With thanks to @dalanicolai for pointing out the file notifications capabilities of Emacs, here is a fairly simple implementation:

;;; -*- lexical-binding: t -*-

(defun my/org-redisplay-create-file-watcher (imagedir)
  (interactive "f")
  (let ((my/org-redisplay-inline-images-buffer (current-buffer)))
    (cl-flet ((my/org-redisplay-inline-images-cb (_event)
                (with-current-buffer my/org-redisplay-inline-images-buffer
                  (org-redisplay-inline-images))))
      (setq-local my/org-redisplay-inline-images-file-watch (file-notify-add-watch imagedir '(change) #'my/org-redisplay-inline-images-cb)))))

(defun my/org-redisplay-delete-file-watcher ()
  (interactive)
  (if (boundp 'my/org-redisplay-inline-images-file-watch)
      (setq-local my/org-redisplay-inline-images-file-watch (file-notify-rm-watch my/org-redisplay-inline-images-file-watch))))

(add-hook 'kill-buffer-hook #'my/org-redisplay-delete-file-watcher)

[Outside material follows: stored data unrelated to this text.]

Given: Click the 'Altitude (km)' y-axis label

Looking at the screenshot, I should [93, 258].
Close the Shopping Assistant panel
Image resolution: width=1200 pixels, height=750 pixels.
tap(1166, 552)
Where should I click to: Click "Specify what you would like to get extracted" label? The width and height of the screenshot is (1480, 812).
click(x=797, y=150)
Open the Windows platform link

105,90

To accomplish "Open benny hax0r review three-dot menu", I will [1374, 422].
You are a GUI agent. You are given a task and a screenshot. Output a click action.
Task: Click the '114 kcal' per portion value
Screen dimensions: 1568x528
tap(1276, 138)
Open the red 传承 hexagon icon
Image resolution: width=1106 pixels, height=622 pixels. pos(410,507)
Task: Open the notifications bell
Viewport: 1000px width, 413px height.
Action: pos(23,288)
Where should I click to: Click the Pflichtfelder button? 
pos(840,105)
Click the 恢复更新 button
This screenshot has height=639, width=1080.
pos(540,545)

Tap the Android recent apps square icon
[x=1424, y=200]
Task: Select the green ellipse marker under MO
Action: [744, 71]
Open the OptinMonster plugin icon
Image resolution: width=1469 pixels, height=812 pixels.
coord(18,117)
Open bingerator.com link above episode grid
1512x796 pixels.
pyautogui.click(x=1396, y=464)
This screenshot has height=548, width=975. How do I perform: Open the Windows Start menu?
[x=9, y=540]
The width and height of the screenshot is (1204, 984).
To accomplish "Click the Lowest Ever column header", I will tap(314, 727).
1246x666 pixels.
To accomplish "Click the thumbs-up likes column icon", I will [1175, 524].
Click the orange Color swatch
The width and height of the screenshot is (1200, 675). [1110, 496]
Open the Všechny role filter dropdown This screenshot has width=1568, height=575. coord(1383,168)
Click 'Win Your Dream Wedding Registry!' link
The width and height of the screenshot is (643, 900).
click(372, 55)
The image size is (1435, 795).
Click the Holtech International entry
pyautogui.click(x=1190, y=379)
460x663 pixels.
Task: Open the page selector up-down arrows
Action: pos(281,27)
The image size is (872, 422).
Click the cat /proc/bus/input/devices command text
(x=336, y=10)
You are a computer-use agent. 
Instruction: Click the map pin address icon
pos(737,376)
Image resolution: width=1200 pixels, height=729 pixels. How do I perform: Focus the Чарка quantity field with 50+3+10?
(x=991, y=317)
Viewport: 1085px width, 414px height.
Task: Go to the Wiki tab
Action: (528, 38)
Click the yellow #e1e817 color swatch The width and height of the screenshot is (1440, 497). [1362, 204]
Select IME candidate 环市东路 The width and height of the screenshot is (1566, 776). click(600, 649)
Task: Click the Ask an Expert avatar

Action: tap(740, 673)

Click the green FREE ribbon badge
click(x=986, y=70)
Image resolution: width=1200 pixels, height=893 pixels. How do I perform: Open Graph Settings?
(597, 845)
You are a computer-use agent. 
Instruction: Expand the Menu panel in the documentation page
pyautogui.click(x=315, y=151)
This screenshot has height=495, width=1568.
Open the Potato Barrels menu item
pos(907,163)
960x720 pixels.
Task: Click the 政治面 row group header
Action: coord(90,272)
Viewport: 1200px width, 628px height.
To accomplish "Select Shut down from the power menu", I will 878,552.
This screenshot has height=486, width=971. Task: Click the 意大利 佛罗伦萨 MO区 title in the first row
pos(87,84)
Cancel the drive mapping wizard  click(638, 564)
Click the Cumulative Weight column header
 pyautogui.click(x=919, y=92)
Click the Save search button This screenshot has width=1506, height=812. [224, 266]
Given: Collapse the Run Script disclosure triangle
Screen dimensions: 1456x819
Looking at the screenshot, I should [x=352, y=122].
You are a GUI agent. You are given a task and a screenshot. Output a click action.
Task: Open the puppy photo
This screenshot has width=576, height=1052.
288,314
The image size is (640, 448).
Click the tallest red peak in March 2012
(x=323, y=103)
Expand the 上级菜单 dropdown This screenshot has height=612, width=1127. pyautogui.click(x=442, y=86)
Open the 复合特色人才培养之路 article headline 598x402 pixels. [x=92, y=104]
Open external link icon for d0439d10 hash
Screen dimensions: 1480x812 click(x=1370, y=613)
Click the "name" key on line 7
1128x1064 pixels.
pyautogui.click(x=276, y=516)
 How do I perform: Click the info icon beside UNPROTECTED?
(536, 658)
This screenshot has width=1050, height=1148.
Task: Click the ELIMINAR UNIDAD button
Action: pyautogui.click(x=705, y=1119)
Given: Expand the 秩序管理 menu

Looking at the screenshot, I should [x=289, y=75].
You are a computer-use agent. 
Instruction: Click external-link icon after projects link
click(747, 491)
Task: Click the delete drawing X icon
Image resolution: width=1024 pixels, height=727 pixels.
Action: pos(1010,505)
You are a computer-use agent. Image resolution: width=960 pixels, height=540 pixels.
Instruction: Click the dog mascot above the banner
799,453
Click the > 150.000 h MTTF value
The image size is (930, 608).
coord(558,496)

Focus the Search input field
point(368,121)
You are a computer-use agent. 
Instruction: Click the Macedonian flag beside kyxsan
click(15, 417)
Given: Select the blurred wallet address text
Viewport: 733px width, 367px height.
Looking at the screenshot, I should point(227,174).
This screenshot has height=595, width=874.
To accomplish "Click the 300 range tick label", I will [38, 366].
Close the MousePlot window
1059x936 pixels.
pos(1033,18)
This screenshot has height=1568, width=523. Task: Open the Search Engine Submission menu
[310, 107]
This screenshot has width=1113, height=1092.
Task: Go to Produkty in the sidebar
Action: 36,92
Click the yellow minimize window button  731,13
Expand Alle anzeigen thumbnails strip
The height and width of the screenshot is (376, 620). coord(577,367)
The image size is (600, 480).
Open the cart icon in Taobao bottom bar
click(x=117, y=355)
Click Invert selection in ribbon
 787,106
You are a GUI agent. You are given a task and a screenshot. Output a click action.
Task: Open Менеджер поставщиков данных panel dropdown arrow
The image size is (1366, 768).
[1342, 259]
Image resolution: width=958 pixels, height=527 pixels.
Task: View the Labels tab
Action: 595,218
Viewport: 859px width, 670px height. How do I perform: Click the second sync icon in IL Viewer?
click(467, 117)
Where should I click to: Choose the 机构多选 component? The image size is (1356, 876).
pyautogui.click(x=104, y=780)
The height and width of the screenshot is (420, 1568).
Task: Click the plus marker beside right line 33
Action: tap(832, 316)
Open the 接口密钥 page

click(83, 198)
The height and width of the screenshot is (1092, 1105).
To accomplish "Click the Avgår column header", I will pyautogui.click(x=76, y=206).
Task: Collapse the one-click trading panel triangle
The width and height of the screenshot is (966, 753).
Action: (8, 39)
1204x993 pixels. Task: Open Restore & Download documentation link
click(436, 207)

While in your Org mode buffer, you can call my/org-redisplay-create-file-watcher with the path of the directory where the images are stored. It will create a file watcher watching that directory and it will store the watcher ID in a buffer-local variable, so that the watcher can be cleaned up when the buffer is killed. The watcher uses a callback function which calls org-redisplay-inline-images: whenever the watcher detects any change in the specified directory, it will invoke the callback which will redisplay the inline images. Note that any change will trigger a call: the callback does not know what files you are using and does not check that a relevant file has changed; it will fire a redisplay whatever the change (e.g. if somebody creates an unrelated file in the directory), but it will certainly catch changes to the relevant files and trigger a redisplay. You can limit the possibility of unnecessary redisplays by storing only the image files in the specified directory.

Note also that the buffer that you call the -create-... function from (the Org mode buffer with the images) is captured in the callback closure (note the lexical-binding setting at the top of the file) so that the redisplay can be done in the correct buffer (I have no idea what buffer is the current buffer when the callback is called). And we also add the cleanup function to the kill-buffer hook so that the watcher can be removed when the buffer is killed.

I saved the above code in a file redisplay.el, byte-compiled it and I tested it by starting with

emacs -Q -l redisplay.elc -l ob-python test.org

where test.org is shown below. It contains a local variables section at the end which automatically calls my/org-redisplay-create-file-watcher with an argument of ./images, a subdirectory of the current directory where the images are stored. After you confirm that it's OK to evaluate the local variables section, the buffer is opened. It will try to inline the images but since your ./images directory is currently empty, it will not succeed. The test.org file provides three python code blocks: the first two produce different images but they store the image they produce in the same file ./images/foo.org; the third code block uses a different file ./images.bar.org. So you can run the third code block with C-c C-c and then run alternately the first and second code blocks to change the image in the foo.org file and see that it is automatically updated.

Here's the test.org file:

#+STARTUP: inlineimages

* Some images


[[file:images/foo.png]]

and

[[file:images/bar.png]]


* Code

Two code blocks, each producing a PNG image named "images/foo.png" - depending
on which code block we run, we can change the image.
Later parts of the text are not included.